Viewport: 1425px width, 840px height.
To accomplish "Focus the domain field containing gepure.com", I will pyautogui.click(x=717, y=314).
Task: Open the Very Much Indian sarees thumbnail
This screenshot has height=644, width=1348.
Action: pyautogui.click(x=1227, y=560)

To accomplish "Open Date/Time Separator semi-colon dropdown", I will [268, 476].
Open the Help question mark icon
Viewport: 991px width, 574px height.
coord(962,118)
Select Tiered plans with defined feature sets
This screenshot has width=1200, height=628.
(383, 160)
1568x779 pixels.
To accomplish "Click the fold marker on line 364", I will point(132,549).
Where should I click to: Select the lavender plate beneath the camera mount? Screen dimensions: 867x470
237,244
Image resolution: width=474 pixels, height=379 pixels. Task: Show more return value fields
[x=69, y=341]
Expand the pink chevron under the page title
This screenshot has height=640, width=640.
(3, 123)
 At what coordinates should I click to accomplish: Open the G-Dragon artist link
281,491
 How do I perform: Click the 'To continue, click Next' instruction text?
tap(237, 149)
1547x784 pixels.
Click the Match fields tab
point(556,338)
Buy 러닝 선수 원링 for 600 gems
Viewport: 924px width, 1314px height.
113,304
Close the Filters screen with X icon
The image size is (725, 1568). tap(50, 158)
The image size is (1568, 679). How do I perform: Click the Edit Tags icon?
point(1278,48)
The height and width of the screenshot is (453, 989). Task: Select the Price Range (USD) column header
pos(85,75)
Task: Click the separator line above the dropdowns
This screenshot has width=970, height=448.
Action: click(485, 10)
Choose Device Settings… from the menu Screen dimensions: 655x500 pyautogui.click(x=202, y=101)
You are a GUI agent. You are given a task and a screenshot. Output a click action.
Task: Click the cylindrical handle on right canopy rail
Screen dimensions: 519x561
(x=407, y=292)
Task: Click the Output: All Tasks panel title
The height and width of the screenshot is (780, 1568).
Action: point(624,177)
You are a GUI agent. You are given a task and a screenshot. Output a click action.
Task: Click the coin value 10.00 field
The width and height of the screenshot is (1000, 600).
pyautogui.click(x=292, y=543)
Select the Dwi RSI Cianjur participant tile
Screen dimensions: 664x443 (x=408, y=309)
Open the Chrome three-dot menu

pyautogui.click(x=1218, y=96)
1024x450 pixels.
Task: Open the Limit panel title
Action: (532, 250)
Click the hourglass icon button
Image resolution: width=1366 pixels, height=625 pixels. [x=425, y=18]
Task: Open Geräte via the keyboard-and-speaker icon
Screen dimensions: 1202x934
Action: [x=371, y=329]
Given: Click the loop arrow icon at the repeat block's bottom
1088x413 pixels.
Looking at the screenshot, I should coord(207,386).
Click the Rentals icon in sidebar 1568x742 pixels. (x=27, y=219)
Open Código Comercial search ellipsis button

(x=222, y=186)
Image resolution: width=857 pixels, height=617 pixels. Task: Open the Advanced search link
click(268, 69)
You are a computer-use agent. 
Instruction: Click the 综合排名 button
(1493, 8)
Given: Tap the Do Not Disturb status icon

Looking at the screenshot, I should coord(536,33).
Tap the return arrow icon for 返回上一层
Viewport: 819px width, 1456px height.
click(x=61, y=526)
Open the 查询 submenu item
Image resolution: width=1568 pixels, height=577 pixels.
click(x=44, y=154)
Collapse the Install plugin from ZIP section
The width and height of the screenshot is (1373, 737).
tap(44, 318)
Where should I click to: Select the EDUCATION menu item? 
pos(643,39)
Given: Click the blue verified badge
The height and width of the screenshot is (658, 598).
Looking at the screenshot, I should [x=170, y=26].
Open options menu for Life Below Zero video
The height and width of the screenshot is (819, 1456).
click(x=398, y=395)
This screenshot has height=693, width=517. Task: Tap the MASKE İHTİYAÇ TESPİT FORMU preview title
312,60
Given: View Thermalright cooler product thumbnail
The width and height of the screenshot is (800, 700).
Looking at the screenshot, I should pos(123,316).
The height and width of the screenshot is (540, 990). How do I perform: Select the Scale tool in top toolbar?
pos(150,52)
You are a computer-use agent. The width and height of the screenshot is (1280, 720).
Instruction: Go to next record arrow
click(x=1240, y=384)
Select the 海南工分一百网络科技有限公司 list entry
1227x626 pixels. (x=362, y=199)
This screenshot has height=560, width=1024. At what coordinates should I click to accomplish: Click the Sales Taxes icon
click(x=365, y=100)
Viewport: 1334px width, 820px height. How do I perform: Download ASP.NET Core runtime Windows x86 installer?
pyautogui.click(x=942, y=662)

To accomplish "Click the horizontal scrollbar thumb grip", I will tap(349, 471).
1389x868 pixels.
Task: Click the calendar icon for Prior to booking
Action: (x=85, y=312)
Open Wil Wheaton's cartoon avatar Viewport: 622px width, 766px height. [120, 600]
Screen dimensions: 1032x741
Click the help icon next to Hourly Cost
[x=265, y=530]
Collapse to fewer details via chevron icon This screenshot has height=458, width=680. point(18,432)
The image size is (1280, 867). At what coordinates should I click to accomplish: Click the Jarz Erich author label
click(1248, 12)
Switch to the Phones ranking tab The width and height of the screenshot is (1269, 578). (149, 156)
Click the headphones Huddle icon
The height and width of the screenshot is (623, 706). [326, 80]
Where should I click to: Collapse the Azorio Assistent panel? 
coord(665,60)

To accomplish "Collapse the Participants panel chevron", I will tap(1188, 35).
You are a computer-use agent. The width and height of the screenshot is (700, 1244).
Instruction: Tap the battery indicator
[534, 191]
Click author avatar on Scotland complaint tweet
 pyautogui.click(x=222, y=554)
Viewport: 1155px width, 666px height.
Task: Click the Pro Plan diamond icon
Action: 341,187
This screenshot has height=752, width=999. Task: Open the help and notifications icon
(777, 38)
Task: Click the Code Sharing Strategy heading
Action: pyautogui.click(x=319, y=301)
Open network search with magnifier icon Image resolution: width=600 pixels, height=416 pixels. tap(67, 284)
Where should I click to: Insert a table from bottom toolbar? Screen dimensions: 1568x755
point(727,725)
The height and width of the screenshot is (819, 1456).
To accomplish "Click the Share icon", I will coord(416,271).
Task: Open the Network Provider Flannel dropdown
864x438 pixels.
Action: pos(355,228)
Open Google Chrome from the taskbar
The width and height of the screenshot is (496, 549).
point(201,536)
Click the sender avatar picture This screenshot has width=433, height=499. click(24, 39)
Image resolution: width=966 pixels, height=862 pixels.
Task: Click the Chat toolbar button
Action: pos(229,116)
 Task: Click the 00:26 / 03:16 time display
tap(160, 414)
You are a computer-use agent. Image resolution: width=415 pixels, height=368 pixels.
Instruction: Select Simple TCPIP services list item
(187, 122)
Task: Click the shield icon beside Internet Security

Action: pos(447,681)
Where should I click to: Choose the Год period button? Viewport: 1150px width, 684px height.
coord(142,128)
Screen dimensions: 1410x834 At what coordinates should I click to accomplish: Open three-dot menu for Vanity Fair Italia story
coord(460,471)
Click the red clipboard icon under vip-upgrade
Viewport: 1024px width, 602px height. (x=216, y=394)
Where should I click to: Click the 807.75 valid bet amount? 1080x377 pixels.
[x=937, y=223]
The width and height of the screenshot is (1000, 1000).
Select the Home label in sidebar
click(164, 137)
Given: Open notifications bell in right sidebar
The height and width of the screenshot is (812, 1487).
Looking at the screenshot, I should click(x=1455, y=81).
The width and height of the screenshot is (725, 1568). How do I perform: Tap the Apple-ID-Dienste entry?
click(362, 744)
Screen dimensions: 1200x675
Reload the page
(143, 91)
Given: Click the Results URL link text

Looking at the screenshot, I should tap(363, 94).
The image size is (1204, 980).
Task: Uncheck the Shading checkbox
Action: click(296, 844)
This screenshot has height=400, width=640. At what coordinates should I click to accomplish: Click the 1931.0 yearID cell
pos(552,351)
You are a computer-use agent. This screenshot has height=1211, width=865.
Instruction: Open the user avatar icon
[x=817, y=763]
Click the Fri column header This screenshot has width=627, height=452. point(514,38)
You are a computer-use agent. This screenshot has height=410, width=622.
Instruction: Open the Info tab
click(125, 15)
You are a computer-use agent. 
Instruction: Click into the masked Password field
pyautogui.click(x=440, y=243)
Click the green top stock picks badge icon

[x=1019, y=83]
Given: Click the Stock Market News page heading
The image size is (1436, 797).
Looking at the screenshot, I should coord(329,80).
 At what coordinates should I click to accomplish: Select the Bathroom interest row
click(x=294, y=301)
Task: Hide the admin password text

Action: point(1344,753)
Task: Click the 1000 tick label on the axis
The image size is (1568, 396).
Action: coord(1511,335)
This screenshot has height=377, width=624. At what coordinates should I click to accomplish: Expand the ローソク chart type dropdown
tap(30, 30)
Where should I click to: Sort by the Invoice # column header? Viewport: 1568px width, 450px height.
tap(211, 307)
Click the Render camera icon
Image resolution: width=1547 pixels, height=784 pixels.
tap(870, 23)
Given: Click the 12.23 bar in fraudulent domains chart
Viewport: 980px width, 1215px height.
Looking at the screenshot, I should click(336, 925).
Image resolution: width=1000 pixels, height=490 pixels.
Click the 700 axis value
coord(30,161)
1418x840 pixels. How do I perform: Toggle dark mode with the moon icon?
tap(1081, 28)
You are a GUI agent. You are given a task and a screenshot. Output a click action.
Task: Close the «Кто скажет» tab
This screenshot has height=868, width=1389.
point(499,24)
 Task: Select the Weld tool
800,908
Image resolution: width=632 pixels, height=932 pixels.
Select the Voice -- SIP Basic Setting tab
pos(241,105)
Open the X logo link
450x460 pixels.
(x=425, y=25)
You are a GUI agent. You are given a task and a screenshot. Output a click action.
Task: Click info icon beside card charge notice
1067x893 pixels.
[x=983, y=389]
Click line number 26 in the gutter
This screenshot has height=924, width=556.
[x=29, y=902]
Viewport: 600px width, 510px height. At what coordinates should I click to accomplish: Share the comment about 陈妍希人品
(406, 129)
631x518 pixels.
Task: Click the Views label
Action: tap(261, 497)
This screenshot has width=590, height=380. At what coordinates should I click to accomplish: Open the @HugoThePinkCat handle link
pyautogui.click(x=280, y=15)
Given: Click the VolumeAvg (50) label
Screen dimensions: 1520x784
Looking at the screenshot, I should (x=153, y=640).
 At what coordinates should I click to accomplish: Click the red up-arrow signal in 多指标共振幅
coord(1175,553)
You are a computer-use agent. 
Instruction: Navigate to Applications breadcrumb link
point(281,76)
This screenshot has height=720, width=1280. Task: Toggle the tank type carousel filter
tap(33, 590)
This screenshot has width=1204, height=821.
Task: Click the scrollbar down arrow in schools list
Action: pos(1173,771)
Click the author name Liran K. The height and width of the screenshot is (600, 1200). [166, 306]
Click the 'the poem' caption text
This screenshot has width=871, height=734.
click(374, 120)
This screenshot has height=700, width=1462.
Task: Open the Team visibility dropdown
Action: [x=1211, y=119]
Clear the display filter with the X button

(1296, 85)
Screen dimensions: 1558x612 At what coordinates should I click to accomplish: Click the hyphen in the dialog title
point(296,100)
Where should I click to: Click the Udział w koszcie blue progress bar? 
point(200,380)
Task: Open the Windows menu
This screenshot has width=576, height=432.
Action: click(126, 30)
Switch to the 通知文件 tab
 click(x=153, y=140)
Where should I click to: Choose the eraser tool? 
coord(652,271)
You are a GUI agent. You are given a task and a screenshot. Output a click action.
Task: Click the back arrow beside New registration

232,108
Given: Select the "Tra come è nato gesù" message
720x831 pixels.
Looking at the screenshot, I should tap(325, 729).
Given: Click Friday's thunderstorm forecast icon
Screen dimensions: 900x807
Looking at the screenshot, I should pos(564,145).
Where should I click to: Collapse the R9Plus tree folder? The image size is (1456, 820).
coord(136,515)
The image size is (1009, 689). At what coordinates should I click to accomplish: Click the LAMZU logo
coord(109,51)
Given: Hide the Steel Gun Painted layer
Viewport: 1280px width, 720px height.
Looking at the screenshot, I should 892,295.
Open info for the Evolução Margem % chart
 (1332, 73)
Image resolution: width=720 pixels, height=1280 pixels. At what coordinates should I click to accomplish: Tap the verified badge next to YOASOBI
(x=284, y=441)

= = = =

EXERCISE DESCRIPTION
The output consists solely of the lines from the line that contains "At what coordinates should I click to accomplish: Click the red" through the final line of the data.

SOLUTION FOR THIS EXERCISE
 At what coordinates should I click to accomplish: Click the red up-arrow signal in 多指标共振幅
coord(1175,553)
You are a computer-use agent. 
Instruction: Navigate to Applications breadcrumb link
point(281,76)
This screenshot has height=720, width=1280. Task: Toggle the tank type carousel filter
tap(33, 590)
This screenshot has width=1204, height=821.
Task: Click the scrollbar down arrow in schools list
Action: pos(1173,771)
Click the author name Liran K. The height and width of the screenshot is (600, 1200). [166, 306]
Click the 'the poem' caption text
This screenshot has width=871, height=734.
click(374, 120)
This screenshot has height=700, width=1462.
Task: Open the Team visibility dropdown
Action: [x=1211, y=119]
Clear the display filter with the X button

(1296, 85)
Screen dimensions: 1558x612 At what coordinates should I click to accomplish: Click the hyphen in the dialog title
point(296,100)
Where should I click to: Click the Udział w koszcie blue progress bar? 
point(200,380)
Task: Open the Windows menu
This screenshot has width=576, height=432.
Action: click(126, 30)
Switch to the 通知文件 tab
 click(x=153, y=140)
Where should I click to: Choose the eraser tool? 
coord(652,271)
You are a GUI agent. You are given a task and a screenshot. Output a click action.
Task: Click the back arrow beside New registration

232,108
Given: Select the "Tra come è nato gesù" message
720x831 pixels.
Looking at the screenshot, I should tap(325, 729).
Given: Click Friday's thunderstorm forecast icon
Screen dimensions: 900x807
Looking at the screenshot, I should pos(564,145).
Where should I click to: Collapse the R9Plus tree folder? The image size is (1456, 820).
coord(136,515)
The image size is (1009, 689). At what coordinates should I click to accomplish: Click the LAMZU logo
coord(109,51)
Given: Hide the Steel Gun Painted layer
Viewport: 1280px width, 720px height.
Looking at the screenshot, I should 892,295.
Open info for the Evolução Margem % chart
 (1332, 73)
Image resolution: width=720 pixels, height=1280 pixels. At what coordinates should I click to accomplish: Tap the verified badge next to YOASOBI
(x=284, y=441)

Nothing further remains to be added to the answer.